Simulated Author's Rebuttal

2 responses · 0 unresolved

We thank the referee for the constructive comments, which highlight important limitations in our evaluation. We address each major comment below and will make revisions to strengthen the manuscript.

read point-by-point responses
  1. Referee: Evaluation section (user study and expert evaluation): The reported results consist solely of subjective feedback from N=9 teachers and N=3 specialists. No quantitative metrics (e.g., adaptation correctness rates, inter-rater reliability, bias/error rates, or comparison to expert baselines), study design details, controls, or verification that LLM transformations are educationally accurate and free of biases are provided. This directly undermines the central claim that the system supports workflows and promotes equity, as the accuracy and soundness assumptions remain untested.

    Authors: We agree that the evaluation relies on qualitative feedback from a small sample and lacks quantitative metrics on correctness, reliability, or bias.

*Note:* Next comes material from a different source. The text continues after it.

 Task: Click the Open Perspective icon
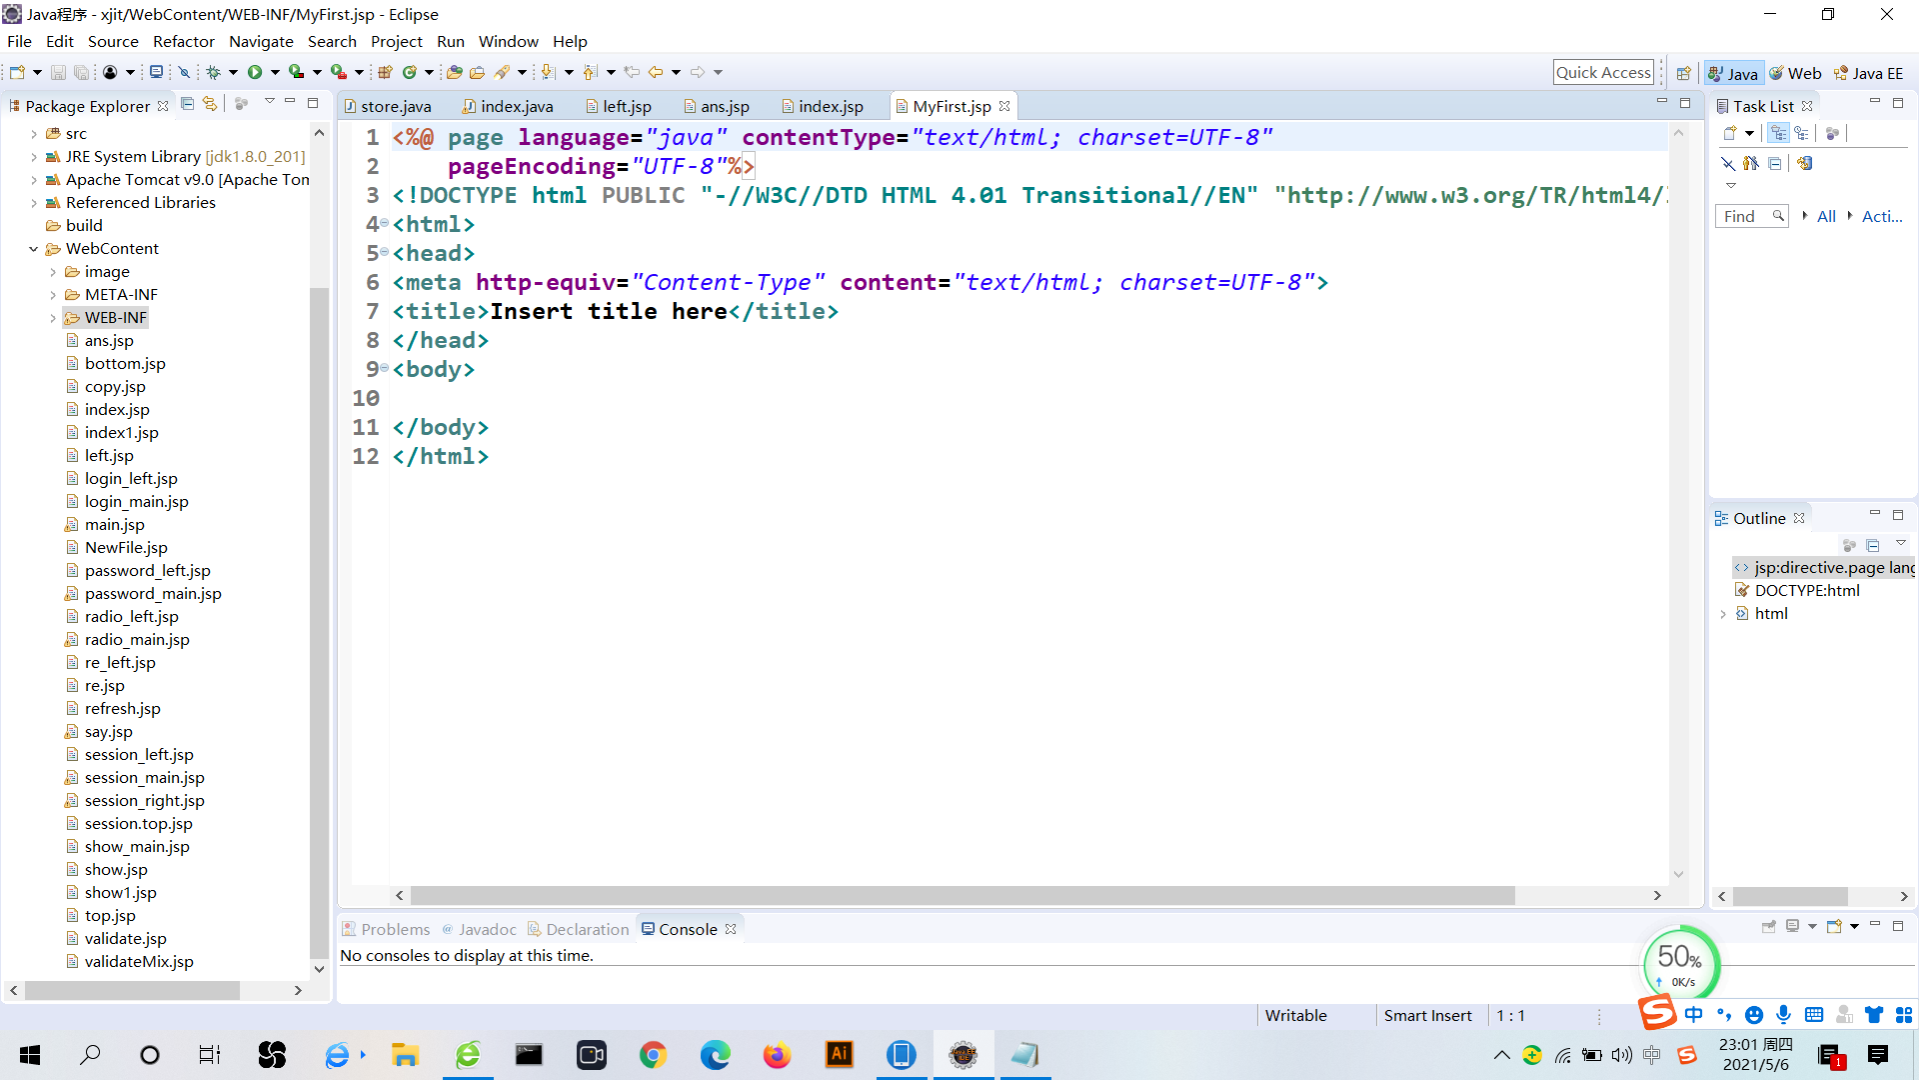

The study was designed as an initial exploration of workflow support via semi-structured interviews and observations, not as a validation of LLM output accuracy (which would require expert-rated comparisons or controlled experiments). We will revise the Evaluation section to add details on recruitment, session structure, interview protocol, and analysis method. We will also insert a Limitations section explicitly noting the small N, subjective measures, absence of quantitative validation or bias checks, and the preliminary nature of equity-related claims. The workflow-support findings are grounded in participant reports, but we will moderate language to avoid implying untested accuracy. revision: yes

  2. Referee: Abstract and Results summary: The headline assertion that AdaPT 'offers a promising pathway toward promoting educational equity' rests on the unverified assumption that adaptations are context-appropriate and error-free across regions. Without reported evidence on these points (e.g., correctness or bias assessments), generalization beyond the small sample is unsupported.

    Authors: We agree that the abstract overstates the equity implications without supporting evidence on adaptation accuracy or bias. We will revise the abstract to remove the equity claim and focus on the demonstrated workflow support. Corresponding changes will be made in the Results and Discussion sections, with the new Limitations section providing context for readers. revision: yes

Circularity Check

0 steps flagged

No circularity: empirical system description with user study only

full rationale

The paper describes a system (AdaPT) for adapting lesson plans using LLMs and evaluates it via a small user study (9 teachers) and expert review (3 specialists). No equations, parameters, predictions, or derivations are present in the abstract or described content. Claims rest on subjective feedback rather than any self-referential mathematical chain or fitted-input prediction. No self-citation load-bearing steps or ansatz smuggling occur. This is a standard non-circular empirical HCI/systems paper; the small N and lack of quantitative metrics are validity concerns but not circularity.

Axiom & Free-Parameter Ledger

0 free parameters · 0 axioms · 0 invented entities

No mathematical modeling or theoretical constructs; the paper describes a practical software system and its evaluation without free parameters, axioms, or invented entities.